**What the task requires**
Retype all the records with nothing changed.

Stored data Block Start

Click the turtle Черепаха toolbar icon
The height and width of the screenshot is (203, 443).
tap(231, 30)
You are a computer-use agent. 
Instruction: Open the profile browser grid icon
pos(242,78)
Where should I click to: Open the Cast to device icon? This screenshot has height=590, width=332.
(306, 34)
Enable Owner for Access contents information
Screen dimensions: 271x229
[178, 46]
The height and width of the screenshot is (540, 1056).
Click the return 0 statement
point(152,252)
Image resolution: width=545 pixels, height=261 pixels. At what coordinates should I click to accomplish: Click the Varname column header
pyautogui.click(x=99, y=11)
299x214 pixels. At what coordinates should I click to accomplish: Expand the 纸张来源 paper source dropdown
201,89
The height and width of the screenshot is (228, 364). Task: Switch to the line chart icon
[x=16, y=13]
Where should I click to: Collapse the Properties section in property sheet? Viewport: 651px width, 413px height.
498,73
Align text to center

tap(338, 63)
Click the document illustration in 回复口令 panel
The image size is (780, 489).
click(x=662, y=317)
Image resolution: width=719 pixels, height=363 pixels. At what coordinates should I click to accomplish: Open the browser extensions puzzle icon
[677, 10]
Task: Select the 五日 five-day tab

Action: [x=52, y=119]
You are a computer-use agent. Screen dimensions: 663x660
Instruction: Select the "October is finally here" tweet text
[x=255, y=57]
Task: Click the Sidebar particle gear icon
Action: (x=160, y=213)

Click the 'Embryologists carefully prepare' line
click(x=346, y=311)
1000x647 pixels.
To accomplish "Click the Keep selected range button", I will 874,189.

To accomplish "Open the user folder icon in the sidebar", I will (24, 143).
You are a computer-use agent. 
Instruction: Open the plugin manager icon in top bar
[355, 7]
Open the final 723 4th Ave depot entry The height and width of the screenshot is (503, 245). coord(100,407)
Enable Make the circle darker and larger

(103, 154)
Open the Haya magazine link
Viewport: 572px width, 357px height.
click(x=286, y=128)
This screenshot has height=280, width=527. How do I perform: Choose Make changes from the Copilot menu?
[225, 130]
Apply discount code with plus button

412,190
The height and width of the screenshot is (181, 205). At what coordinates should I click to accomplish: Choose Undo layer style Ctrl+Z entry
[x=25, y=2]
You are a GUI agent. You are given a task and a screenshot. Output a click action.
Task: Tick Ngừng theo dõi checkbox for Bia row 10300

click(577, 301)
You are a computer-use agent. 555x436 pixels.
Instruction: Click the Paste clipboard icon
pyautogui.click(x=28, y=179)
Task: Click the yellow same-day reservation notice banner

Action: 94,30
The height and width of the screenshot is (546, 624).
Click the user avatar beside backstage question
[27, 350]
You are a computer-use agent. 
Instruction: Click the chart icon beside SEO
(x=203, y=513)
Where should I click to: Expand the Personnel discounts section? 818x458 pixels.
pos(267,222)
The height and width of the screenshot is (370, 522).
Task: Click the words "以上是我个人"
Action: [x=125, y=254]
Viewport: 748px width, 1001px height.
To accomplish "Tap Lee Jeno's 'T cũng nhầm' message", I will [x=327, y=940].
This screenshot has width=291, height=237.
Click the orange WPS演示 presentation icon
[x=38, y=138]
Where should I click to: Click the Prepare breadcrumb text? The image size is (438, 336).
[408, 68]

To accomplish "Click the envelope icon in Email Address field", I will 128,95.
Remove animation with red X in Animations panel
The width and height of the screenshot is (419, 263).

Stored data Block End

**Solution to the exercise**
Click the turtle Черепаха toolbar icon
The height and width of the screenshot is (203, 443).
tap(231, 30)
You are a computer-use agent. 
Instruction: Open the profile browser grid icon
pos(242,78)
Where should I click to: Open the Cast to device icon? This screenshot has height=590, width=332.
(306, 34)
Enable Owner for Access contents information
Screen dimensions: 271x229
[178, 46]
The height and width of the screenshot is (540, 1056).
Click the return 0 statement
point(152,252)
Image resolution: width=545 pixels, height=261 pixels. At what coordinates should I click to accomplish: Click the Varname column header
pyautogui.click(x=99, y=11)
299x214 pixels. At what coordinates should I click to accomplish: Expand the 纸张来源 paper source dropdown
201,89
The height and width of the screenshot is (228, 364). Task: Switch to the line chart icon
[x=16, y=13]
Where should I click to: Collapse the Properties section in property sheet? Viewport: 651px width, 413px height.
498,73
Align text to center

tap(338, 63)
Click the document illustration in 回复口令 panel
The image size is (780, 489).
click(x=662, y=317)
Image resolution: width=719 pixels, height=363 pixels. At what coordinates should I click to accomplish: Open the browser extensions puzzle icon
[677, 10]
Task: Select the 五日 five-day tab

Action: [x=52, y=119]
You are a computer-use agent. Screen dimensions: 663x660
Instruction: Select the "October is finally here" tweet text
[x=255, y=57]
Task: Click the Sidebar particle gear icon
Action: (x=160, y=213)

Click the 'Embryologists carefully prepare' line
click(x=346, y=311)
1000x647 pixels.
To accomplish "Click the Keep selected range button", I will 874,189.

To accomplish "Open the user folder icon in the sidebar", I will (24, 143).
You are a computer-use agent. 
Instruction: Open the plugin manager icon in top bar
[355, 7]
Open the final 723 4th Ave depot entry The height and width of the screenshot is (503, 245). coord(100,407)
Enable Make the circle darker and larger

(103, 154)
Open the Haya magazine link
Viewport: 572px width, 357px height.
click(x=286, y=128)
This screenshot has height=280, width=527. How do I perform: Choose Make changes from the Copilot menu?
[225, 130]
Apply discount code with plus button

412,190
The height and width of the screenshot is (181, 205). At what coordinates should I click to accomplish: Choose Undo layer style Ctrl+Z entry
[x=25, y=2]
You are a GUI agent. You are given a task and a screenshot. Output a click action.
Task: Tick Ngừng theo dõi checkbox for Bia row 10300

click(577, 301)
You are a computer-use agent. 555x436 pixels.
Instruction: Click the Paste clipboard icon
pyautogui.click(x=28, y=179)
Task: Click the yellow same-day reservation notice banner

Action: 94,30
The height and width of the screenshot is (546, 624).
Click the user avatar beside backstage question
[27, 350]
You are a computer-use agent. 
Instruction: Click the chart icon beside SEO
(x=203, y=513)
Where should I click to: Expand the Personnel discounts section? 818x458 pixels.
pos(267,222)
The height and width of the screenshot is (370, 522).
Task: Click the words "以上是我个人"
Action: [x=125, y=254]
Viewport: 748px width, 1001px height.
To accomplish "Tap Lee Jeno's 'T cũng nhầm' message", I will [x=327, y=940].
This screenshot has width=291, height=237.
Click the orange WPS演示 presentation icon
[x=38, y=138]
Where should I click to: Click the Prepare breadcrumb text? The image size is (438, 336).
[408, 68]

To accomplish "Click the envelope icon in Email Address field", I will 128,95.
Remove animation with red X in Animations panel
The width and height of the screenshot is (419, 263).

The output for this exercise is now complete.